In the first lines of their book entitled People Without History. India’s Muslim Ghettos, Seabrook and Siddiqui (1988, p. vi) express the lament that ‘rulers of India have become complacent.’ They argue that this results from two causes: ‘the flattery’ that the latter ‘have received, much of it from their erstwhile imperial masters’; and ‘the euphoria of high economic growth figures’ (Ibid.) which pushed, moreover, the privileged to look upon those left behind with suspicion. In their study published in 1988, the two authors examine the living conditions of Muslims in the slums of Kolkata. Their analysis remains of interest, since they underline that:
No longer responsive to injustice and inequality, the government of India appears content to attribute gratuitous malevolence to those who resist; and although the Maoists are currently the principal public enemy, Muslims are rarely far behind, since it is believed that they will not hesitate to use violence and terror as means of securing their aim – an aim which the Hindu Right sees, absurdly, distortedly, as dominance (Ibid.).

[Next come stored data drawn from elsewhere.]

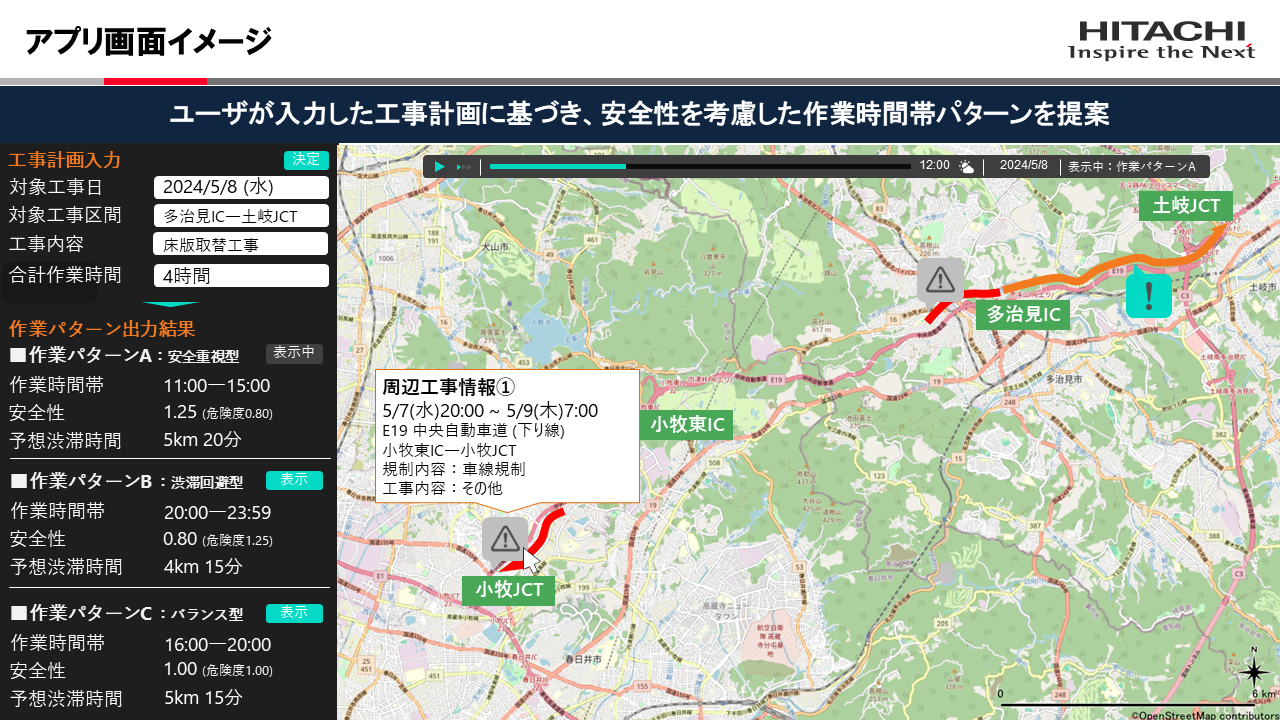Toggle the 表示中 button for Pattern A
Viewport: 1280px width, 720px height.
point(294,353)
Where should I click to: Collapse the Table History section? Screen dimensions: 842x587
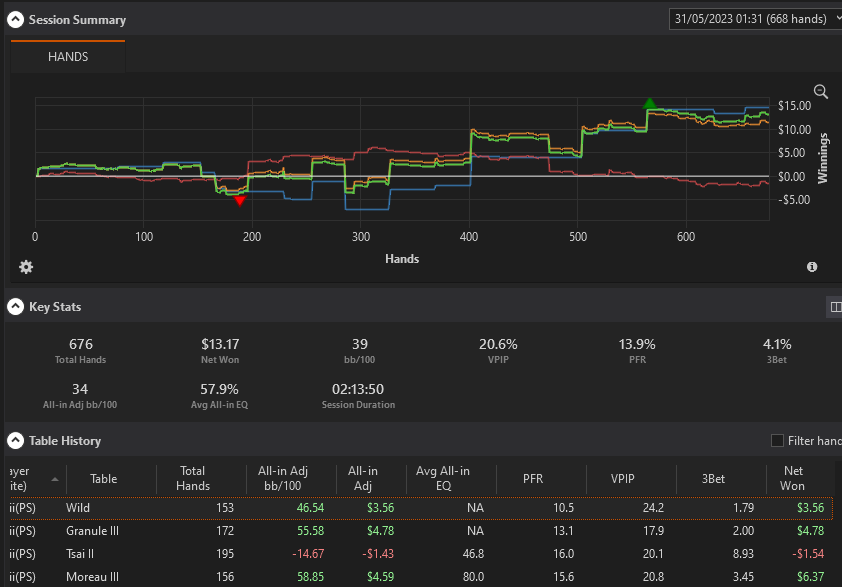click(16, 440)
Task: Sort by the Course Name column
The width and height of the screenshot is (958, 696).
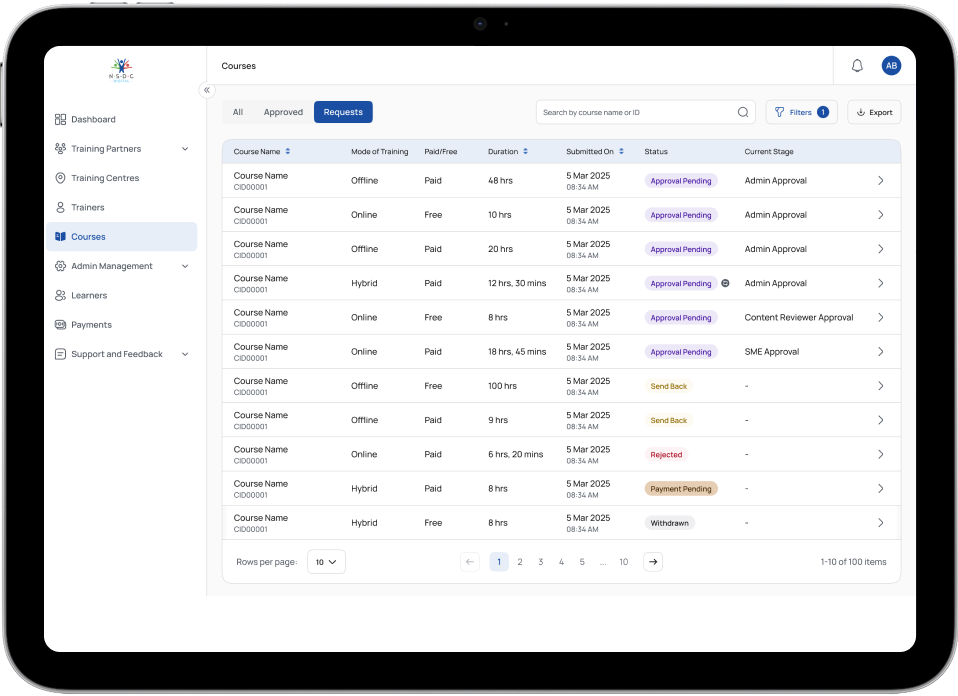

Islam is, in India, the second most practiced religion, its adherents, comprising about 172 million people, according to the latest census of 2011. The country has the third largest Muslim population in the world (after Indonesia and Pakistan). Rather than considering such a dimension as an asset that would contribute to the influence of India, not least within the Muslim world, Hindu nationalists who have gradually asserted themselves to obtain, at the Centre, a large government majority, have consistently questioned the Indian Muslims’ loyalty to the nation. In this way, they have if not justified at least tacitly contributed to the discrimination of which this community is the target.
The first part of this article will look at the conclusions of the 2005 Rajinder Sachar Committee and the reactions these provoked. Three years before the submission of this report, the State of Gujarat, ruled by a Hindu nationalist administration, had been the scene of extreme communalist violence that particularly affected the Muslim community which will be explored in the second part of the article. Called to the polls in May 2014, the majority of Indian citizens, voted for the Bharatiya Janata Party (BJP), and especially for a man whom they considered to represent the future of a country they wished powerful: Narendra Modi. Since then, a part of the Indian media has reported on worrying incidents that target the Muslim minority, even as they question the overarching plans of a central government which has at the very least done little to prevent such developments. India’s civil society, for its part, notwithstanding its claims of continuing attachment to the principle of pluralism, has tended towards a studied timidity in its response. This will form the third part of the article.
Reference:
Jeremy S., and Siddiqui, I. A. 1988, People Without History. India’s Muslim Ghettos, London: PlutoPress.